Rumour has it that his favoured date is 6th May – but rest assured that would change if he believed it would
improve his prospects. March has also been floated (because it avoids the need for a pre-election budget
in hard financial times) but 6th May remains favourite.

There is no one “right” time to hold a hustings. Ideally it would be during the election period, 4-6 weeks
before the day itself. However, candidates will be very busy at this time, so you may have more luck a few
weeks earlier before the rush starts.

Flexibility is key though – getting at least three busy people in a room at possibly the busiest time of their
lives will be tricky, you will need to negotiate over dates. Think who you most want to be there, and
remember if you get two people fixed, it will help persuade the third – who probably will not want to be
missing. If you still end up with a gap, ask if a local councillor, or campaign manager can stand in for them.
In the very worst case, they may provide a statement you can read out.



Do we need our own hustings, or should we partner with other groups?

Again, there is no right answer.

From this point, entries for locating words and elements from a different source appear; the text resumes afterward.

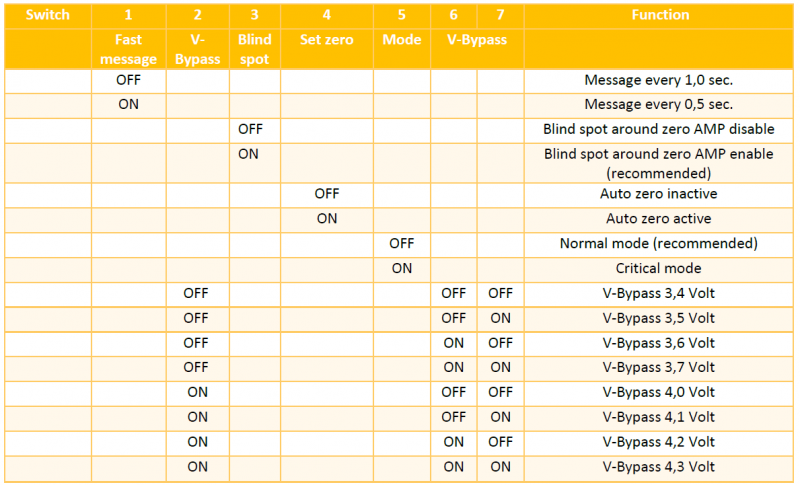Select the 'Critical mode' cell
This screenshot has height=485, width=800.
659,268
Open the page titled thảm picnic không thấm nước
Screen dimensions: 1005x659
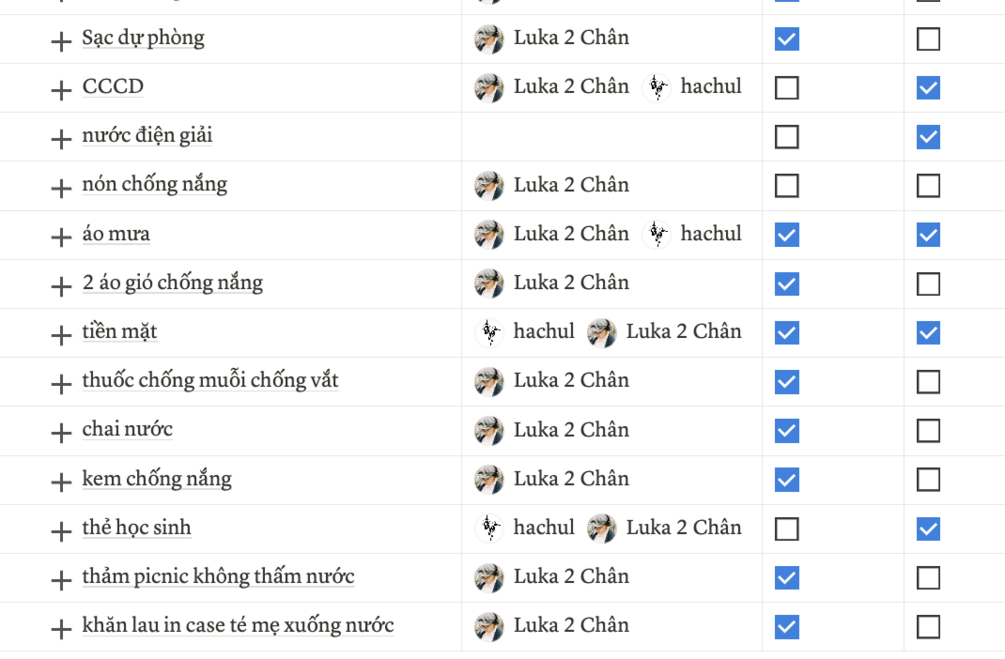pyautogui.click(x=218, y=577)
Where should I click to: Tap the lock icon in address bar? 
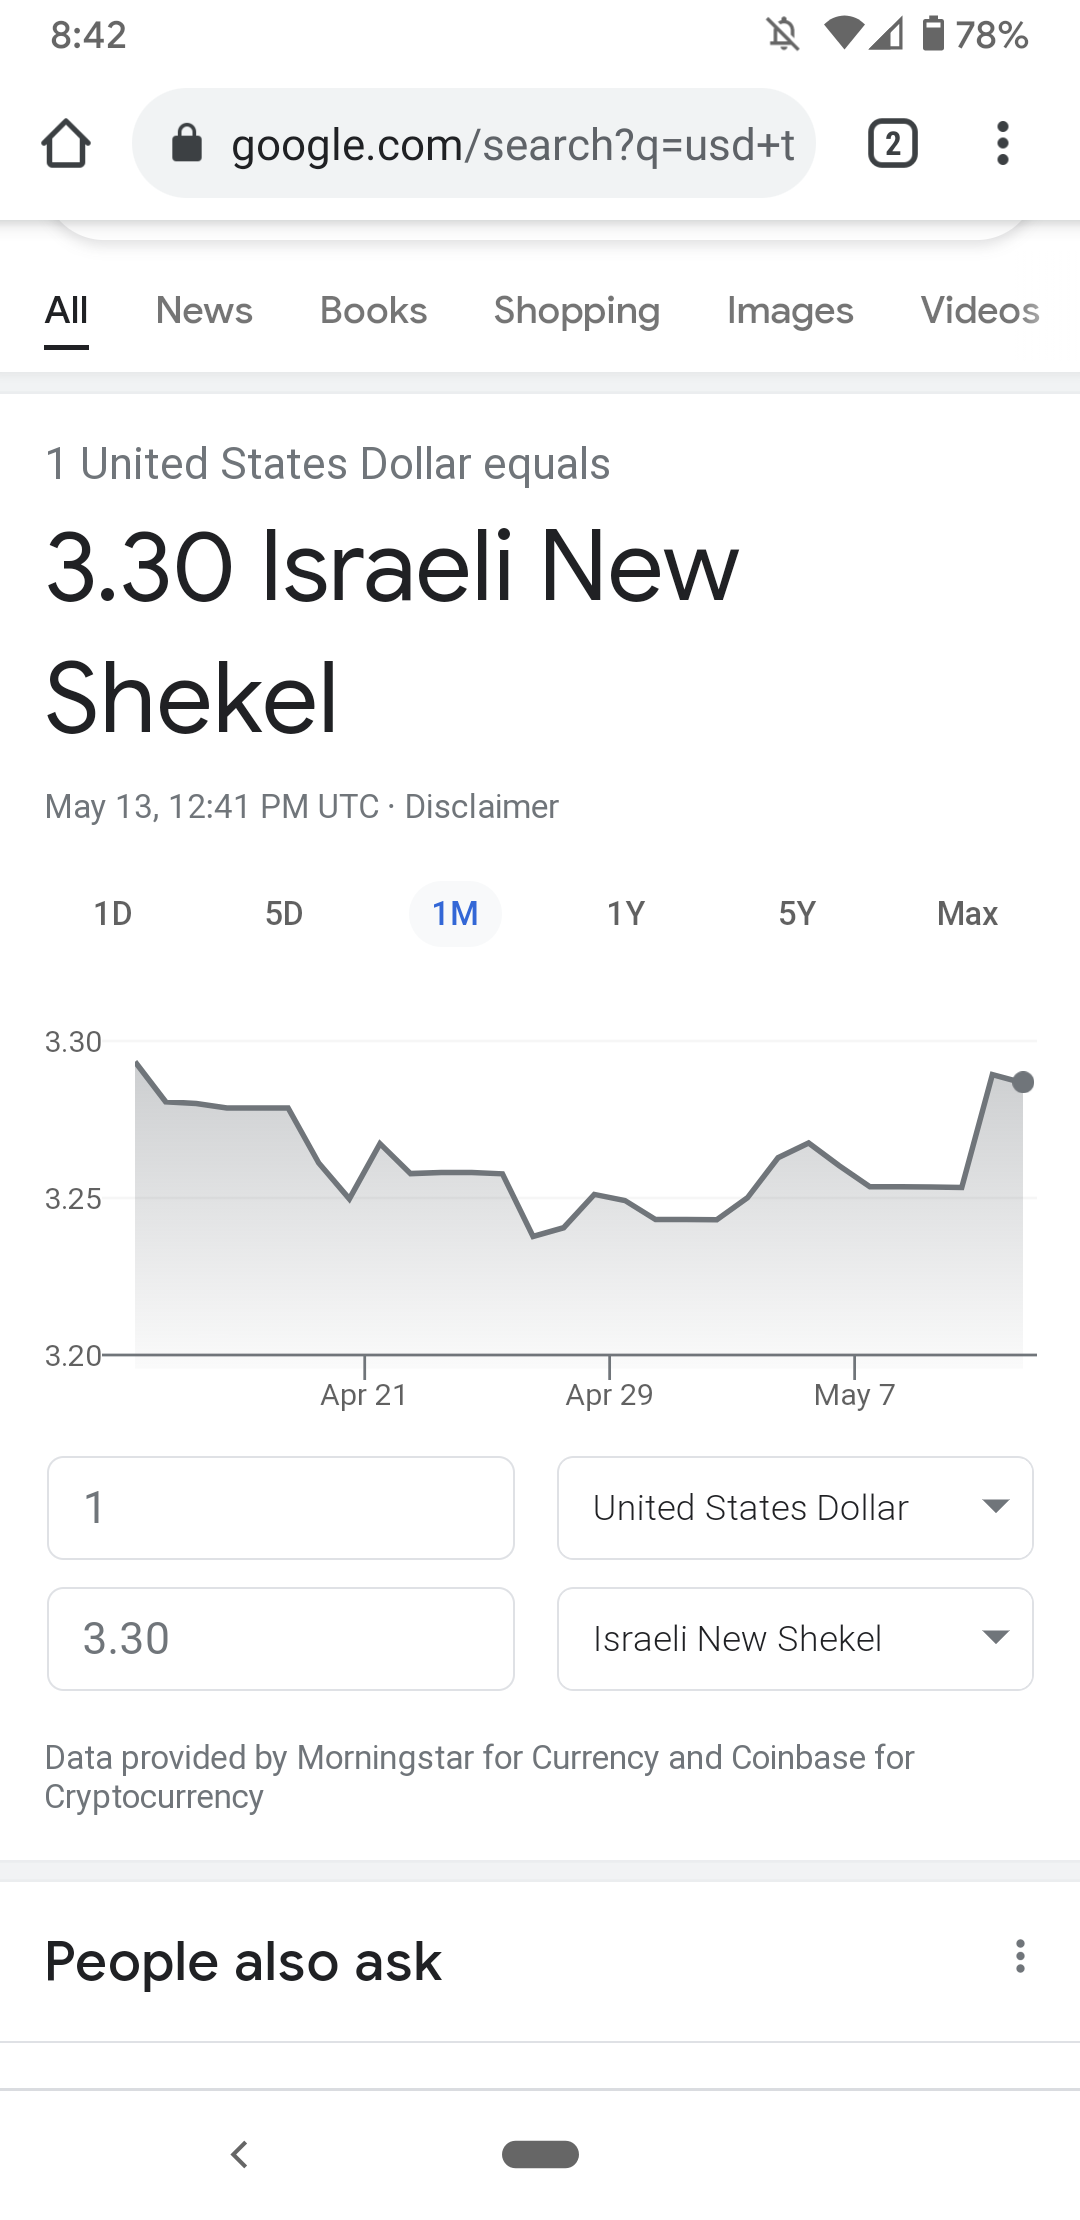(x=187, y=144)
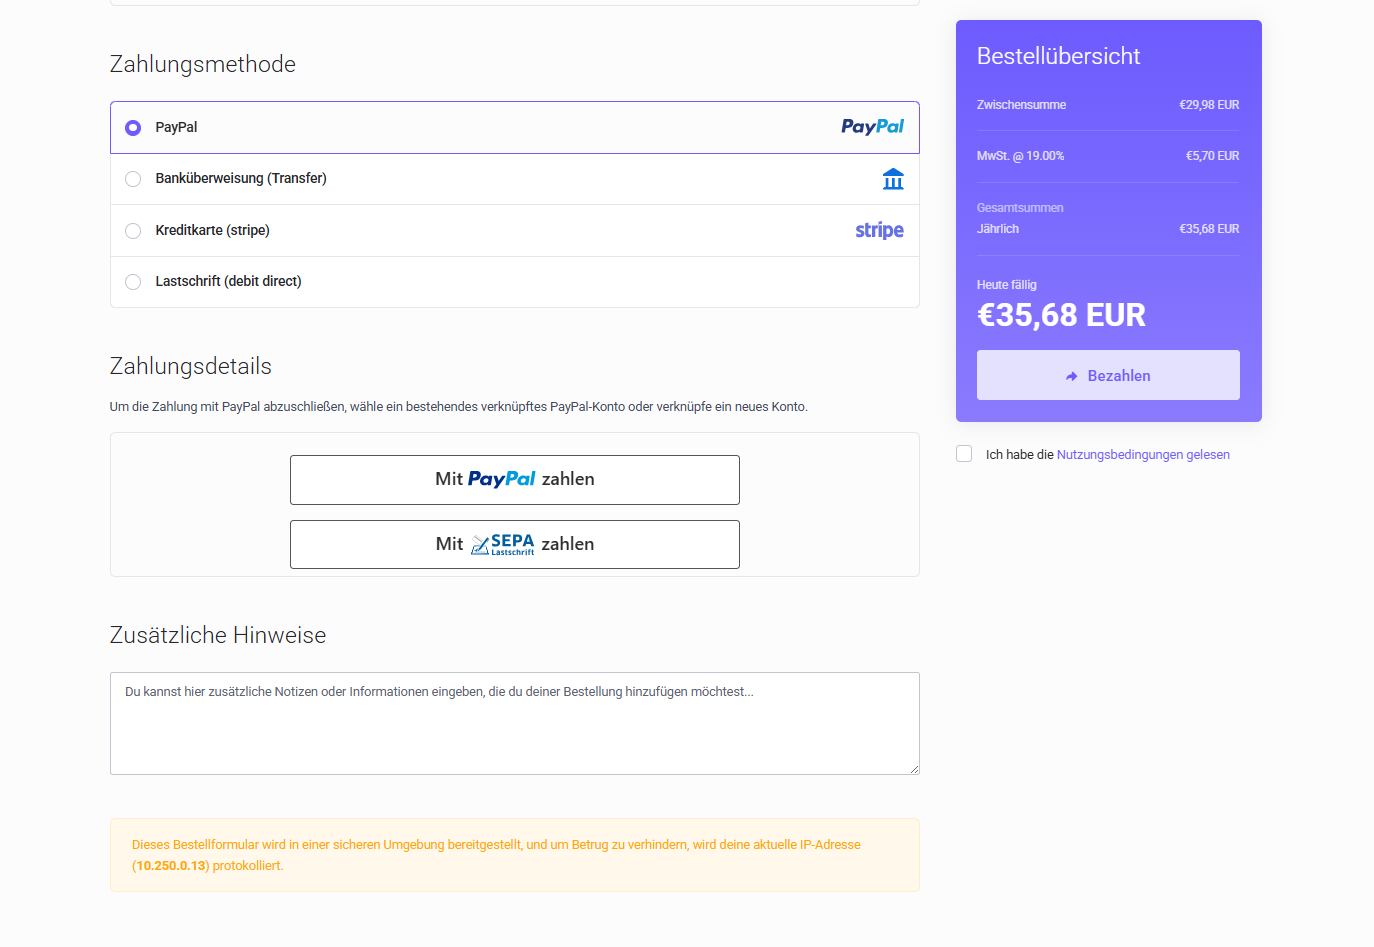
Task: Click the Bezahlen button
Action: [1108, 375]
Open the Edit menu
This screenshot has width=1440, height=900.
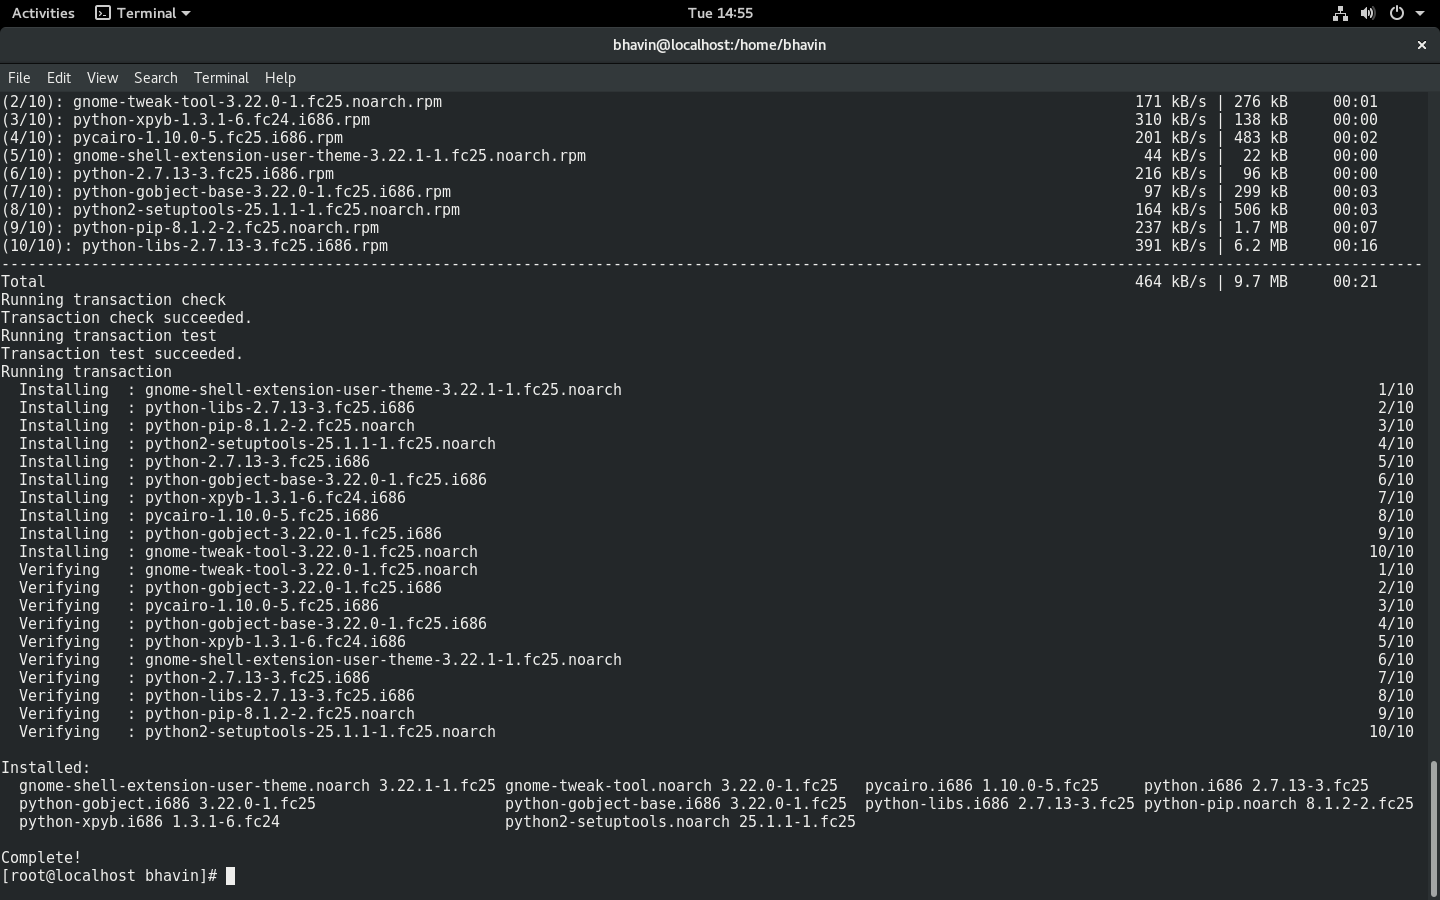tap(58, 77)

From our point of view, it is good to keep the focus on environmental
issues as much as we can – some alliances may lead to a wider agenda being covered (perhaps including
development matters too). On the other hand, the hustings needs to show the candidates there is a decent
level of support on the issues by having a good audience and teaming up with others can boost your
turnout. It also reduces the workload if you can share it with another group. Some groups (a local church
Christian Aid group for example) may help to get a venue too.

It is also important to consider the candidates – they will be trying to cover all subjects and meet as many
voters as possible, so will not be keen to do one environmental hustings for us, then another with the local
Greenpeace group, and another a few days later with WWF. If you have several such meetings being
organised, all groups may struggle to get all candidates to agree to come.

We do know there will be some events organised by a coalition organised by the Green Alliance – we are
not directly involved in this but have promised to send details of these meetings to local groups where ever
they are happening – this information will follow when we have it.



Our local group covers three constituencies, can we combine them?

While not impossible, this isn’t recommended. For a start, you may already have 3 or 4 speakers – add
another constituency and your panel may get unmanageable. Second, at this crucial time, the candidates
want to be meeting their voters, not those from the seat next door.

If you are in this situation, and have to choose one seat to work in, you may want to think about which
contests are the closest, which candidates are best placed and what you already know about them,
whether it is more helpful to you to put pressure long-established candidates, or introduce yourself to new
ones.



What do we do about fringe candidates?

Electoral law does not require you to invite all candidates, so you can decide what is most appropriate. The
law does require the cost of any meeting which favours one candidate to be counted as election expenses
for that candidate, and these expenses are limited. However so long as hustings meetings do not favour
one candidate there is no legal compulsion to invite them all.

You may want to keep to mainstream parties, or those who have got sizeable votes before. Or you may
feel that certain fringe candidates should be invited despite not having a track record of getting many votes
in the election. The Green Party are an obvious example of this (given how central these issues are to their
philosophy) but certain independent candidates may be too. But candidates who appear to be seeking
publicity without any real hope of being elected, or those who hold extreme views you do not wish to
publicise do not have to be invited.



OK we’ll do it – what do we need to do next?

Move quickly. Contact local networks to decide on coalition or not, approach candidates with dates, and
get a venue fixed. You’ll need to book an independent chairman for the meeting too (or choose someone
from the group). Later you need to think about publicising it, and after that, what questions you are going
to ask the candidates - but for now get the basics done.